Plus de 900 millions d'êtres humains boivent encore de l'eau insalubre et 2,5 milliards de personnes ne disposent pas d'un assainissement satisfaisant. Tel est le sombre tableau que dresse la directrice du Programme pour l'eau et l'assainissement (Wsp).
Les ravages du secteur de l'eau et de l'assainissement ne sont pas souvent au-devant de la scène, éclipsés qu'ils sont par d'autres problèmes de développement tels que le Vih/Sida, le paludisme et la tuberculose. Et pourtant, davantage d'enfants de moins de 5 ans décèdent des suites de maladies causées par la mauvaise qualité de ces services que des effets combinés des maladies précitées. C'est ce que révèle la directrice du Programme pour l'eau et l'assainissement (Wsp), financé par les bailleurs de fonds et administré par la Banque mondiale.
Selon Mme Jae So, 900 millions d'êtres humains boivent encore de l'eau insalubre et 2,5 milliards de personnes ne disposent pas d'un assainissement satisfaisant et souffrent quotidiennement des conséquences de cette 'situation choquante'. La Banque mondiale renseigne ainsi que des centaines de professionnels de l'eau, de l'assainissement et de l'hygiène se penchent actuellement à Stockholm, dans le cadre de la semaine mondiale de l'eau, sur ces questions. Aux fins de trouver des réponses permettant de réduire les millions de morts et de cas de maladie, ainsi que les milliards de dollars de pertes économiques, résultant chaque année de la mauvaise qualité de l'eau et de l'assainissement.
Face à l'urbanisation rapide d'un grand nombre des pays en développement, il s'agit de fournir des services d'eau et d'assainissement aux 70 % de la population en milieu urbain, considérées comme pauvres. Et les études réalisées par le Programme pour l'eau et l'assainissement (Wsp) montrent qu'au Bangladesh, au Brésil, au Honduras, en Inde, au Kenya, au Pakistan, au Pérou, aux Philippines, au Sénégal, en Tanzanie, en Ouganda et en Zambie, les problèmes vont bien au-delà des investissements de base en infrastructures. Ils concernent aussi les systèmes sous-jacents de fourniture de services abordables, hygiéniques et durables.
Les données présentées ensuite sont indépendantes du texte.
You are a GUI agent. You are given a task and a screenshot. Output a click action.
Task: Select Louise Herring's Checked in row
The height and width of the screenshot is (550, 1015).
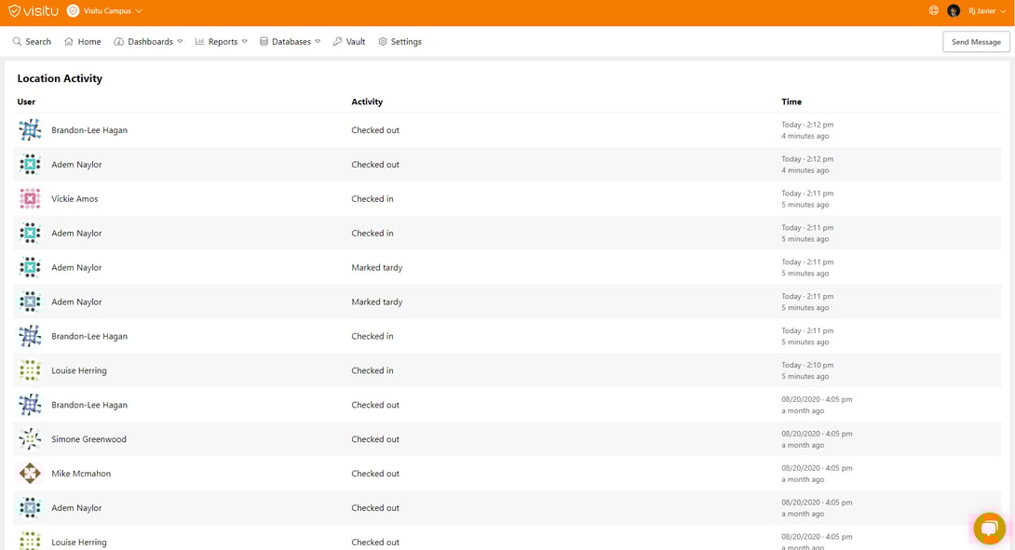click(x=372, y=370)
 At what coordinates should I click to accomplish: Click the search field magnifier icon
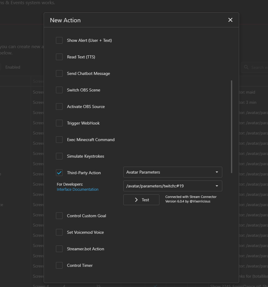[x=247, y=67]
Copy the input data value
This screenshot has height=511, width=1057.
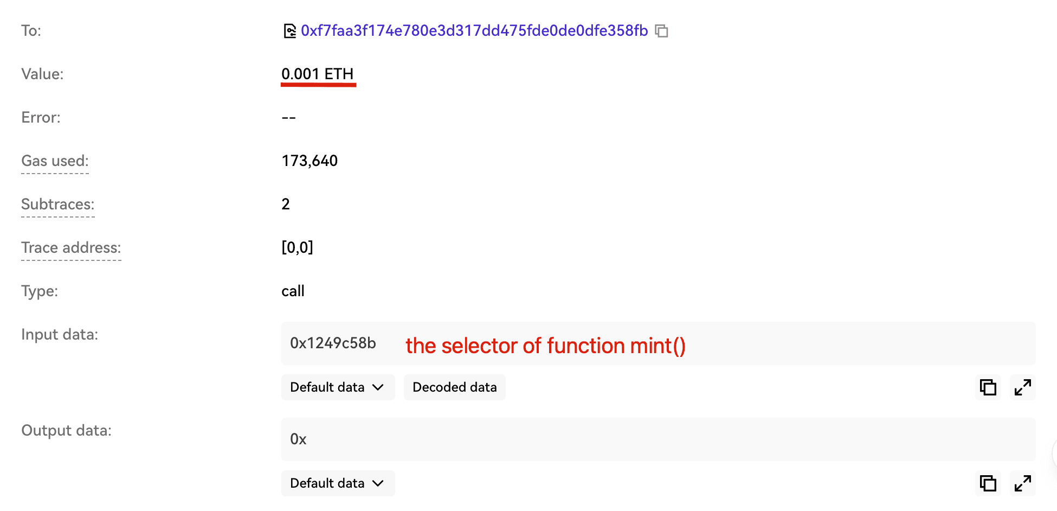(988, 387)
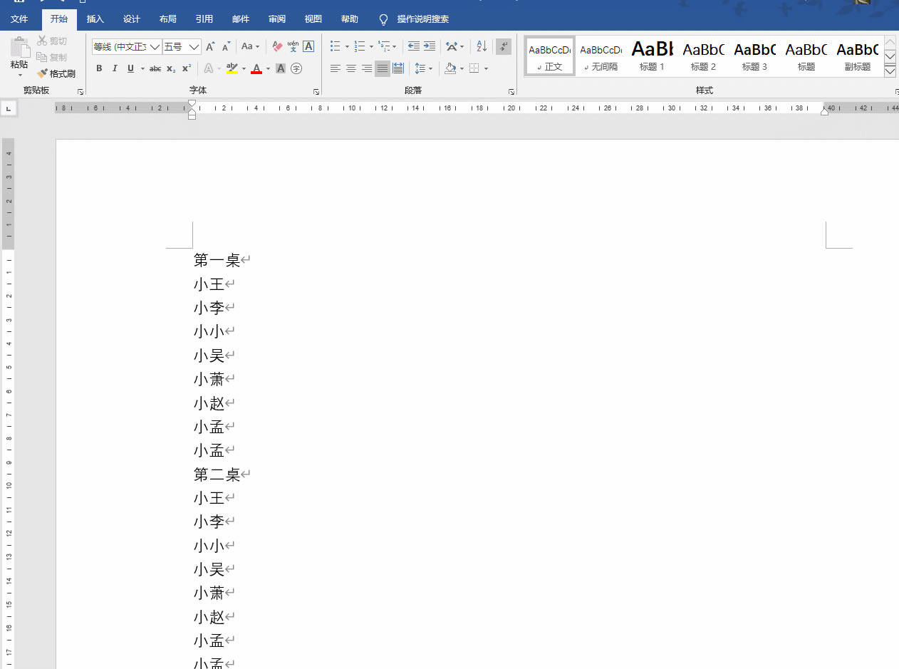Increase font size with the grow font icon

click(210, 47)
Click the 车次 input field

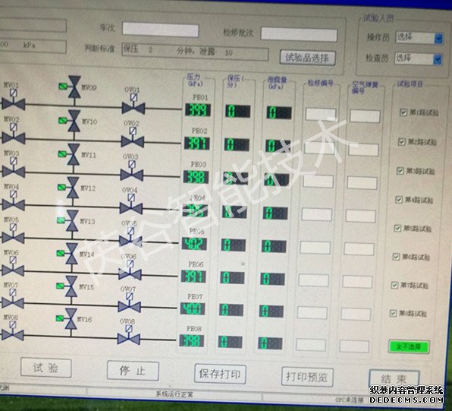[161, 30]
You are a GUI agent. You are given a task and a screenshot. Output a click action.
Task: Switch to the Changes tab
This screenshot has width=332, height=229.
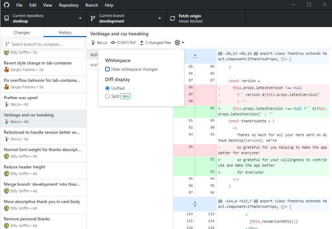[x=21, y=32]
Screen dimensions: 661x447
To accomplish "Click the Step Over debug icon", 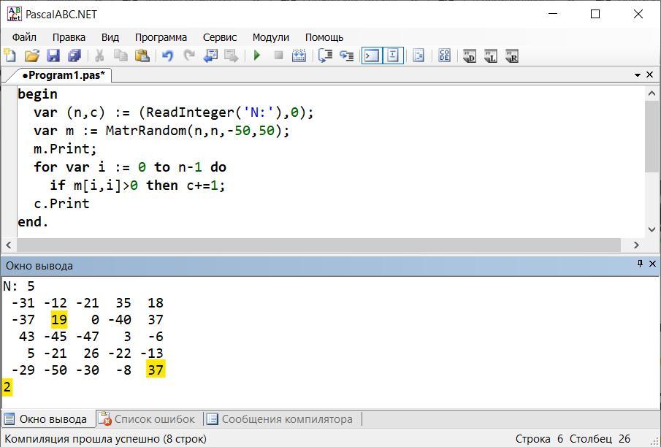I will [347, 56].
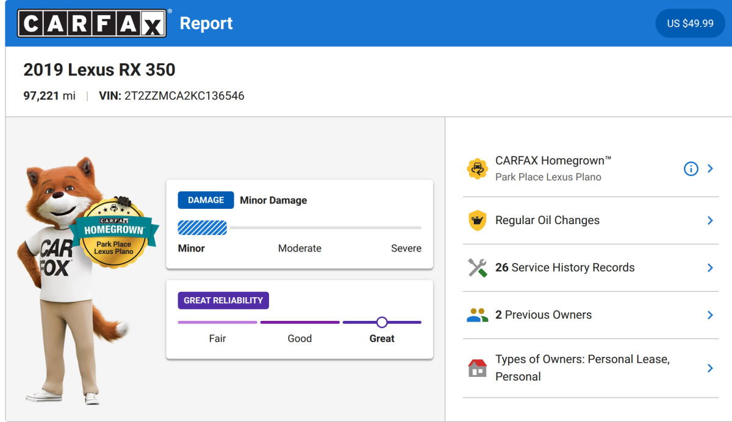Expand the Types of Owners chevron

tap(710, 368)

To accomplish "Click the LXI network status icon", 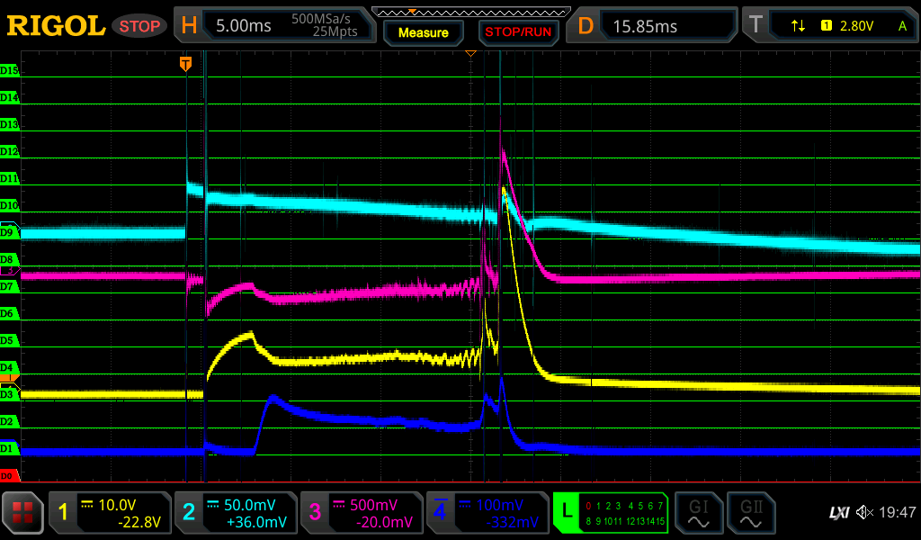I will (838, 513).
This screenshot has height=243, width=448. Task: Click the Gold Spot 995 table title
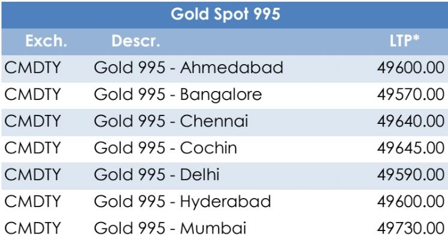(225, 14)
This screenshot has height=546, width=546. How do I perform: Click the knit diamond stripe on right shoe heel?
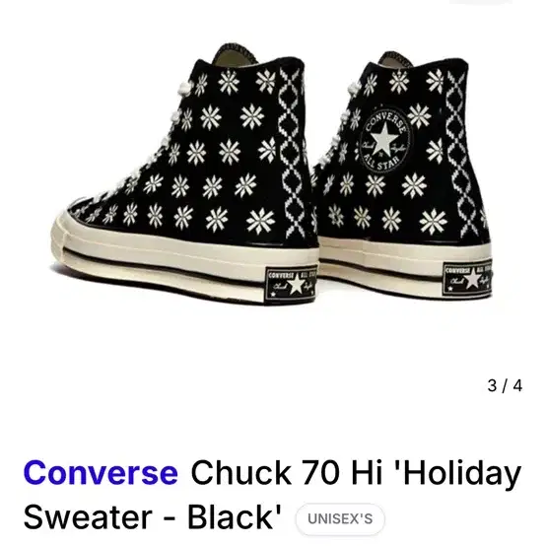pos(459,153)
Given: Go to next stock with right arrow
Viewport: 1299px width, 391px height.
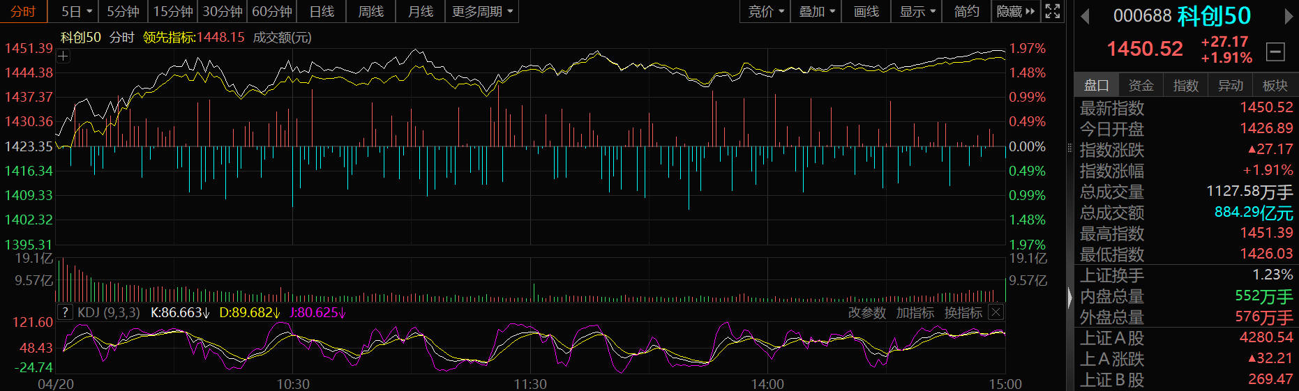Looking at the screenshot, I should pos(1289,16).

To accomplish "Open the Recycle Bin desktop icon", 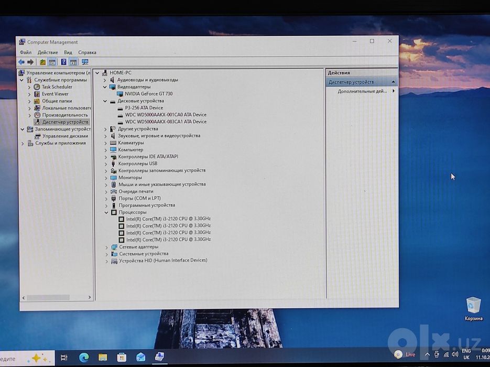I will click(473, 309).
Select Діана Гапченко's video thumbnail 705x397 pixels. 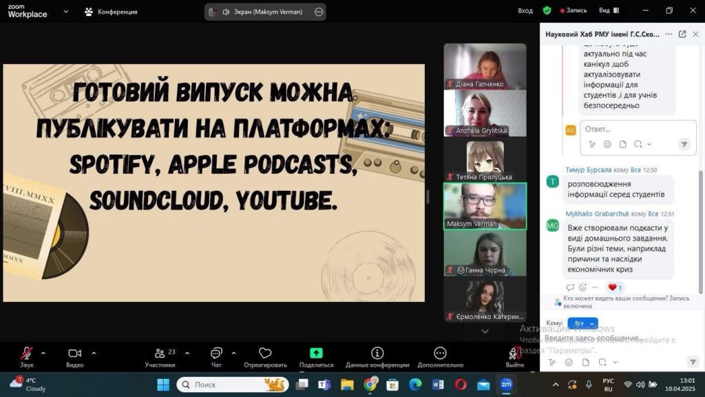click(485, 66)
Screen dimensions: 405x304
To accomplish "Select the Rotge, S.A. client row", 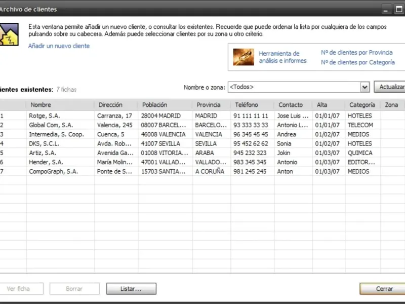I will (x=203, y=116).
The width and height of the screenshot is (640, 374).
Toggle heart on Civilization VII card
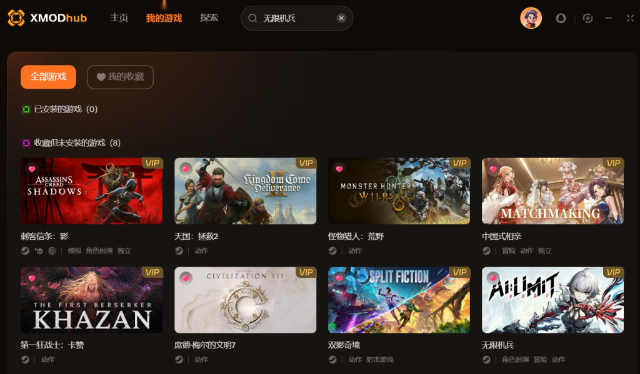(186, 278)
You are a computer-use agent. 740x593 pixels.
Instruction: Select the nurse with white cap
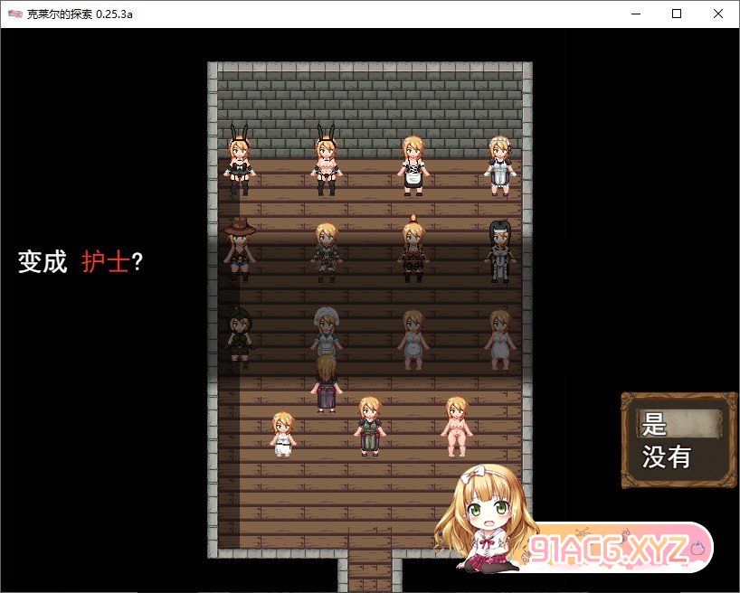(x=326, y=333)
Comme solution, la directrice du Programme pour l'eau et l'assainissement (Wsp) préconise l'implication des populations pauvres à la phase de planification et de conception. Ce qui peut être un facteur déterminant dans la capacité d'un projet à assurer un accès durable à l'eau. Aussi suggère-t-elle d'éviter les conflits entre les vendeurs d'eau, les propriétaires, les fonctionnaires et le personnel des services publics, en proposant aux prestataires de services informels, entre autres, de nouveaux rôles et de nouvelles incitations qui les intègrent au système officiel. 'Nous disposons aussi d'exemples montrant qu'il est possible de promouvoir le développement de services acceptables dans les communautés qui ne sont pas desservies par les services publics, en reconnaissant l'existence de fournisseurs de services privés, en les légitimant et en leur accordant des financements', soutient Jae So.
Seulement, les questions de propriété foncière et de régime foncier créent souvent des obstacles à la fourniture de services aux populations pauvres. Face à cette situation, la fonctionnaire internationale invite les pouvoirs publics nationaux à autoriser les personnes pauvres à utiliser des formes de documentation différentes de la documentation traditionnelle comme certificat de résidence. Puisque beaucoup d'entre elles sont dépourvues de titres de propriété foncière classiques. Toutes choses qui, de l'avis de Mme Jae So, peuvent faciliter la réalisation des Objectifs du millénaire pour le développement (Omd) en matière d'eau et assainissement.